Some entries follow. Reproduce exactly the lines starting at the one with "Open the Signing" and stopping after the one with "Task: Visit the @thengoster profile mention".

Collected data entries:
★ ★ ★ ★ ★ ★ ★

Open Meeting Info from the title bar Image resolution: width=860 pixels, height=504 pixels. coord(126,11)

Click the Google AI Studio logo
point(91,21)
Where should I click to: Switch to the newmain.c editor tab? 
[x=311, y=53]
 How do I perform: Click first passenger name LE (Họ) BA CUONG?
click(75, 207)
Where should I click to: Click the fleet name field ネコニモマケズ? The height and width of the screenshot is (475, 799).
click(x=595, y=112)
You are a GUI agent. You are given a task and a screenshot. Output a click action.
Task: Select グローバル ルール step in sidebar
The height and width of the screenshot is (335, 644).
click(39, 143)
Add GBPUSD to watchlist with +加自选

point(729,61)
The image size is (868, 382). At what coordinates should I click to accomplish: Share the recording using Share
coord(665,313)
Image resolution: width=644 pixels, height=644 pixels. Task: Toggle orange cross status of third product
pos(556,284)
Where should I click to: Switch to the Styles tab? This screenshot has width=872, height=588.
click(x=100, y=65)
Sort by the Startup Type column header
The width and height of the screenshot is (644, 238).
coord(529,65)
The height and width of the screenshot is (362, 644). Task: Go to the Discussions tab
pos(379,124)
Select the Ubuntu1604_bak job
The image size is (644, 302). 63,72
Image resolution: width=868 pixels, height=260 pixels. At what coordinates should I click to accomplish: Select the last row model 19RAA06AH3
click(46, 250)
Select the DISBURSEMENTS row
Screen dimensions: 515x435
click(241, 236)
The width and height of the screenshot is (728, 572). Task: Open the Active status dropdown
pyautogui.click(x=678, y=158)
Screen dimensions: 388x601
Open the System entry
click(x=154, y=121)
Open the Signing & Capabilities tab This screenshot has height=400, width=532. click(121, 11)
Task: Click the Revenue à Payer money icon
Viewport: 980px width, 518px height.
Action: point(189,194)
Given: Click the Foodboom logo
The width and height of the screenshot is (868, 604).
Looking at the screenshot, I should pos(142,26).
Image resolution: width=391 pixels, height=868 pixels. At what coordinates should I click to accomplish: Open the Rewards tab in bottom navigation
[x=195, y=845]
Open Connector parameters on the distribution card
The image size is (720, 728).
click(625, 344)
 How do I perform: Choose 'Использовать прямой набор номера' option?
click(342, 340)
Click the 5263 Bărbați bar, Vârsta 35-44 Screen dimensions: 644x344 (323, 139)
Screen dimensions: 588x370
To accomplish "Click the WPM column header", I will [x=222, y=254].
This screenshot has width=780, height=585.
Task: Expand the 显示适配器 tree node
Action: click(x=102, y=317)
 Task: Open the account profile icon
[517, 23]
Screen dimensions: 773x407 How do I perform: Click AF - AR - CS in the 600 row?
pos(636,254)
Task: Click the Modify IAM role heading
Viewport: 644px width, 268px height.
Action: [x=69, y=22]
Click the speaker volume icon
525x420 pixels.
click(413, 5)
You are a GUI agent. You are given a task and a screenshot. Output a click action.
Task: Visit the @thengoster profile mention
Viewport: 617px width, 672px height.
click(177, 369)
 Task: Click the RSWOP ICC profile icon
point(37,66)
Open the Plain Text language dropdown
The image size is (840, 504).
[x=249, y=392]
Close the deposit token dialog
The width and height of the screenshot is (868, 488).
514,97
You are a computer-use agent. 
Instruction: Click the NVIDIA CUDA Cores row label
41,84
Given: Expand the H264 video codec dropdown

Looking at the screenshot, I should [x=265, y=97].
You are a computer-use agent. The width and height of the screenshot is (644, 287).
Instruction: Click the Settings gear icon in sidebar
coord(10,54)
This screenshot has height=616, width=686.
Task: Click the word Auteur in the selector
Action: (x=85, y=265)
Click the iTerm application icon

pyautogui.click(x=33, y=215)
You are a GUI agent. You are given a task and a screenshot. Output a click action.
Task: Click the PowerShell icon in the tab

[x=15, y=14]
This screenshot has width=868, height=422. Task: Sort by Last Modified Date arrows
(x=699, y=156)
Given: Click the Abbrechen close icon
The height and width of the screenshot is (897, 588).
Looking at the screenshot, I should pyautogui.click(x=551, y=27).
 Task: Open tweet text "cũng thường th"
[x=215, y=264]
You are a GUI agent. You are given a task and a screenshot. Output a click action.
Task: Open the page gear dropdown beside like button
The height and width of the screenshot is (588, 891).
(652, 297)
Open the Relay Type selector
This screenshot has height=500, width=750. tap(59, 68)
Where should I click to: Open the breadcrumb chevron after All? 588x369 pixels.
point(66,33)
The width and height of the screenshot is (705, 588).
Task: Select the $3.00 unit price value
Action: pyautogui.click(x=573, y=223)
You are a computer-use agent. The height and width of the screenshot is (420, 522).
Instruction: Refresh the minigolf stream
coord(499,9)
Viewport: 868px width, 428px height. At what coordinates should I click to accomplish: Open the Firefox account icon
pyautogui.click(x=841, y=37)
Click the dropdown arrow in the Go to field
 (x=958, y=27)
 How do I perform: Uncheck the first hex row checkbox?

★ ★ ★ ★ ★ ★ ★

Response ::
Open the Signing & Capabilities tab This screenshot has height=400, width=532. click(121, 11)
Task: Click the Revenue à Payer money icon
Viewport: 980px width, 518px height.
Action: point(189,194)
Given: Click the Foodboom logo
The width and height of the screenshot is (868, 604).
Looking at the screenshot, I should pos(142,26).
Image resolution: width=391 pixels, height=868 pixels. At what coordinates should I click to accomplish: Open the Rewards tab in bottom navigation
[x=195, y=845]
Open Connector parameters on the distribution card
The image size is (720, 728).
click(625, 344)
 How do I perform: Choose 'Использовать прямой набор номера' option?
click(342, 340)
Click the 5263 Bărbați bar, Vârsta 35-44 Screen dimensions: 644x344 (323, 139)
Screen dimensions: 588x370
To accomplish "Click the WPM column header", I will [x=222, y=254].
This screenshot has width=780, height=585.
Task: Expand the 显示适配器 tree node
Action: click(x=102, y=317)
 Task: Open the account profile icon
[517, 23]
Screen dimensions: 773x407 How do I perform: Click AF - AR - CS in the 600 row?
pos(636,254)
Task: Click the Modify IAM role heading
Viewport: 644px width, 268px height.
Action: [x=69, y=22]
Click the speaker volume icon
525x420 pixels.
click(413, 5)
You are a GUI agent. You are given a task and a screenshot. Output a click action.
Task: Visit the @thengoster profile mention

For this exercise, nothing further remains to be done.